The Resistance of Memory

The cold, deep and pernicious with steely probing fingers, enveloped his descent. It poured through his suit, cracks and seams that were exposed pulsed with the streamline flow. A gentle caress rubbed his skin to a dead numbness that alarmed his mind; the cold water was turning his nerves into corpses, with only the clammy reminder of connection and strained—the tendons in his neck worked tremendously against the pressure—sight.

Fragmented thoughts withered on vines of memory and tears slowly fell from his eyes.

Charlie, he had been called, Charlie Adams, a well loved man with a fiery temperament and a vast cavern of care. He had a wife and two children. They were grown and gone, but still alive. As infants their hands had grasped the air when they wanted to be lifted. A smile lifted and hurt his cheeks.

Feebly, with eyes swollen shut by the poison salt water, his fingers twitched. They opened outward, pulling away from his palm, away from the ocean’s will. Rapidly they shut again, a stabbing pain moving up from his hand and into his shoulders.

Still alive and enjoying a vacation with his family, his children had grown. The oldest had carried the name fondly, and married a beautiful girl. Three children had come from his oldest child, and when he visited their place by the ocean their hands would work out and then in.

The smile snapped to a grimace like the cracking of earth, and blood spouted from the corner of his mouth. It colored the sea water a dark maroon, deep and vivid, but quickly drifted into the vastness of nothingness of the water. A heave bent him slightly and a cough of more ragged blood tore out. Yet his pain was not enough to keep the smile away. He forced it back, exposing a good many browned and caked teeth; beaming he wanted to laugh. His fingers pried from the flesh of his palm, both right and left, and shakily, crooked and jagged, opened; then closed shut to mark fingernails on his skin.

At the beach, their toes dragging in the warm sand and building trenches for the salted water, the day had settled into a calm pleasantness. His oldest son spoke dearly, but slowly to him about the family affairs. It would seem that the youngest had had encounters with the difficulty of law; only minor, and besides love was too strong to allow anything bad to happen. With smiles as radiant as the sun, his child’s children were at each side with one of his hands. They released their grasp and jumped over the wave and back into the sand; their tiny feet making small prints in the ground.

His descent began to slow; the cold wrapped around his body and dulled his senses. When his feet touched the ground, leaving the large and distorted prints of his boots, he did not know he had stopped. Another cough, a heave of pieces of his stomach, turned his glass mask into a spattered painting. Knees turned inward, he fell down; into the warm embrace of the darkness of the ocean, his breath a heavy wheeze that seemed to match the beating of his heart. Blood evenly trickled from the corner of his eyes, replacing the salted tears, but not the emotion. Gingerly, he turned his work back to his hand and tried to close his fingers. Then his hand exploded, bursting outward from every point with a hurricane of blood and bone. The fingers though were against his palm, because he had felt nothing.

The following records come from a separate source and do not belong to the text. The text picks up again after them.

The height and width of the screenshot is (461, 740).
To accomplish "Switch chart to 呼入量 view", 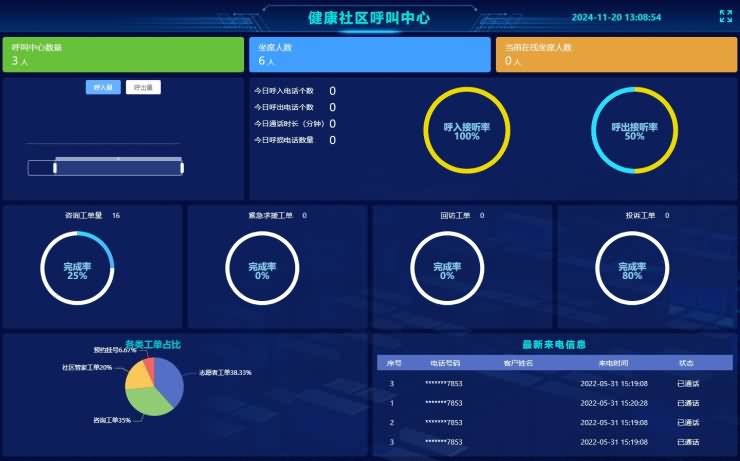I will (103, 88).
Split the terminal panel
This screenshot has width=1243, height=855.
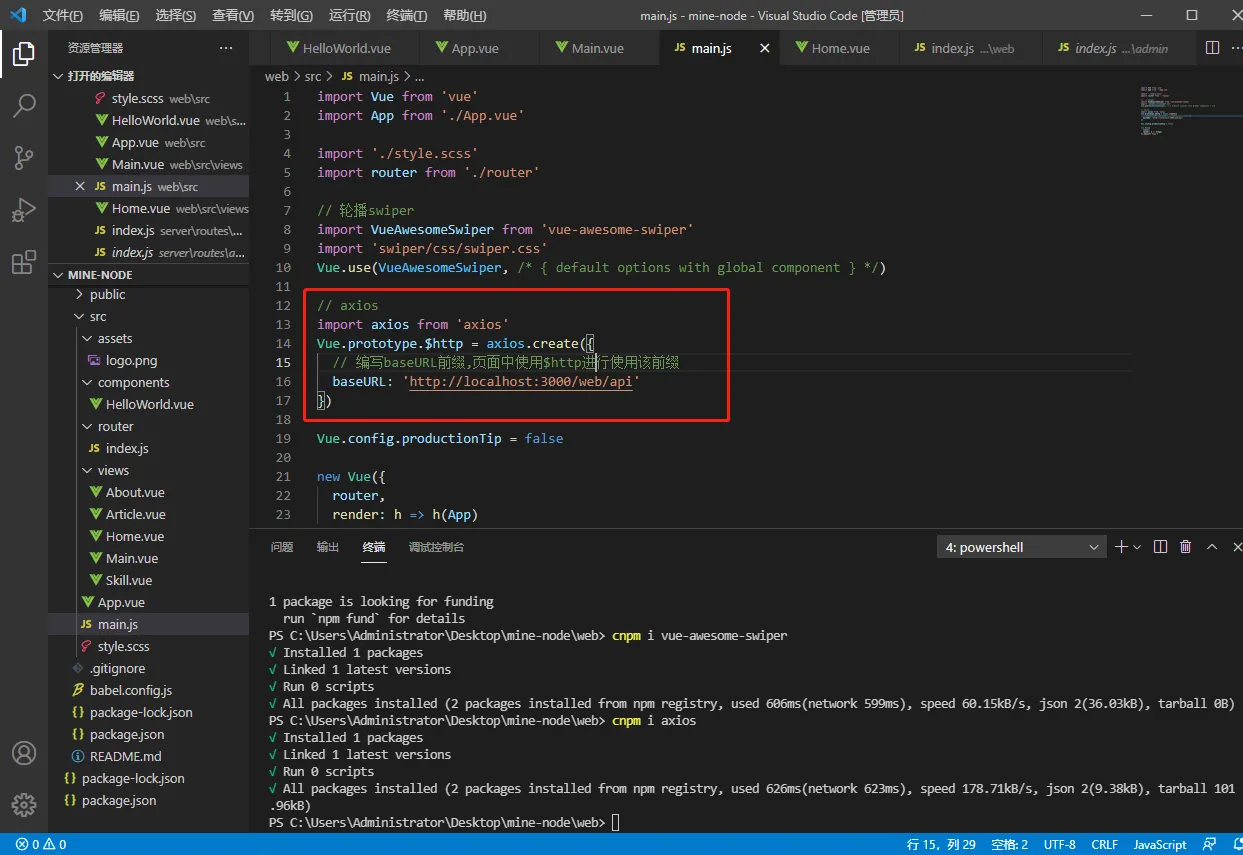pyautogui.click(x=1160, y=547)
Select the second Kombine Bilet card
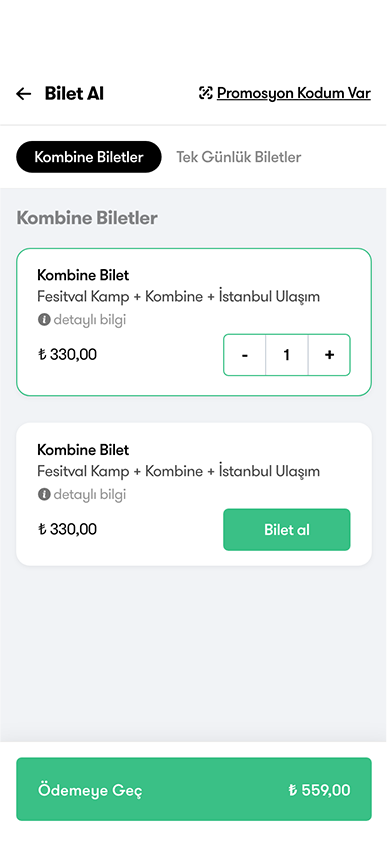Screen dimensions: 387x843 [x=194, y=494]
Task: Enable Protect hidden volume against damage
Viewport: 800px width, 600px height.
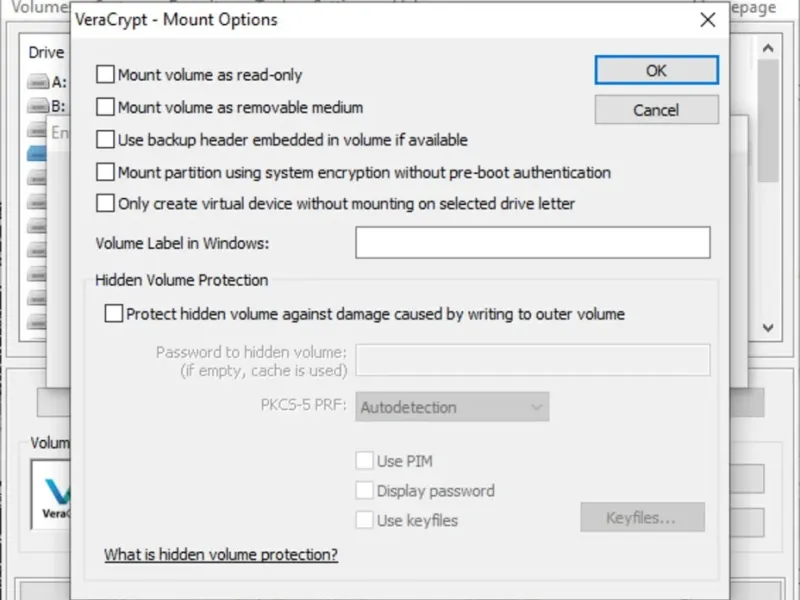Action: [x=113, y=314]
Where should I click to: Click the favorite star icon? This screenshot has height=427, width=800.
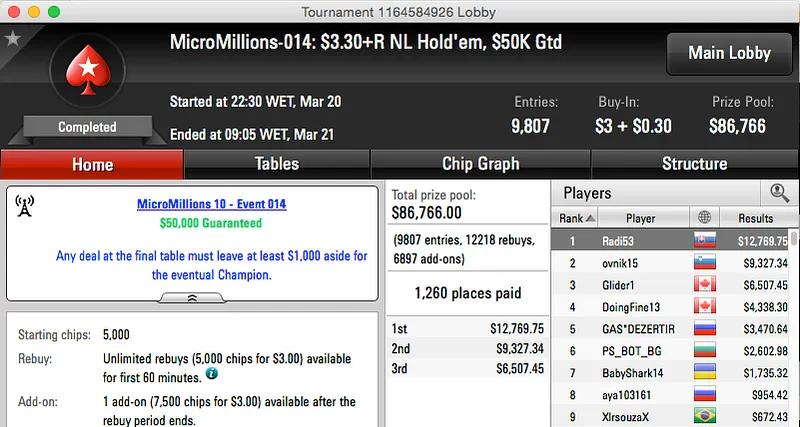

His child’s children had run, the oldest backwards into the comfort of his father, the youngest into the approaching tidal wave. It roared above their heads, sucking the air like a vacuum and growing, turning the coral reefed ocean floor into rabble. Eyes wide, heart a series of irregular palpitations, Charlie plunged forward through the muck and after the youngest. Fear addled his sense and screamed urgency into his ear. One foot was torn with the sharp edge of a shell, and blood moved behind his path in a twisted river. Bothered by the tear and limping badly, he broke into a heavy run. Breathing was becoming difficult and troubled, a deep hitch embedded in his side. The youngest, seeing the brutality and destruction of the coming wave, wavered and then fell. Behind him the calls continued to float. A single tear escaped his eye, and he drew breath in, preparing to drown. Heavy arms lifted him from the armpits, and dragged him backward. They raced together toward the shore, turning to see the wave approaching closer and closer. His child’s youngest closed his eyes and fainted, so Charlie carried him. He turned one last time, a glimmer of hope in his eye, and the wave swallowed them both.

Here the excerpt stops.